# Fragment dokumentu:
---

Żad­na noc nie może być aż tak czar­na, żeby nig­dzie nie można było od­szu­kać choć jed­nej gwiaz­dy. Pus­ty­nia też nie może być aż tak bez­nadziej­na, żeby nie można było od­kryć oazy. Pogódź się z życiem, ta­kim ja­kie ono jest. Zaw­sze gdzieś cze­ka ja­kaś mała ra­dość. Is­tnieją kwiaty, które kwitną na­wet w zimie.

środa, 15 sierpnia 2012

"Wstęp do nowego bloga: Projekt Delfinoterapia"


Wstęp do nowego bloga:


                                          


                                    Projekt Delfinoterapia



Jak wiadomo początki są zawsze trudne tak jest i teraz w moim przypadku.
Zacząć bloga…..hmmm no cóż wydawało mi się, że będzie jak „ po maśle” w końcu przecież od stycznia prowadzę jednego bloga.
Jednak nie jest tak łatwo jak myślałam.

---

# Dostarczone materiały:

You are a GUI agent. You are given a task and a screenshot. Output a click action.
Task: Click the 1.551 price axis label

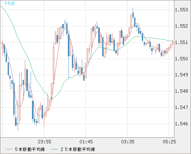(181, 42)
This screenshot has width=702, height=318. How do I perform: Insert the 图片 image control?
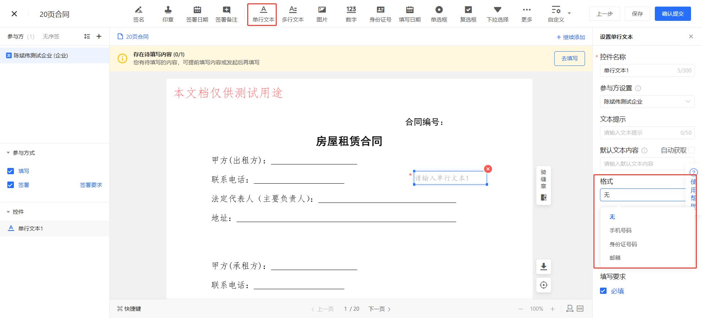pyautogui.click(x=322, y=14)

---

Odpowiedz na podstawie fragmentu dokumentu:
(a) Jakie kwiaty istnieją według pierwszego akapitu?
(b) Jaką datę podano nad wpisem?
(c) Od którego miesiąca osoba pisząca prowadzi już jednego bloga?

# Rozwiązanie:
(a) Istnieją kwiaty, które kwitną nawet w zimie.
(b) Środa, 15 sierpnia 2012.
(c) Od stycznia.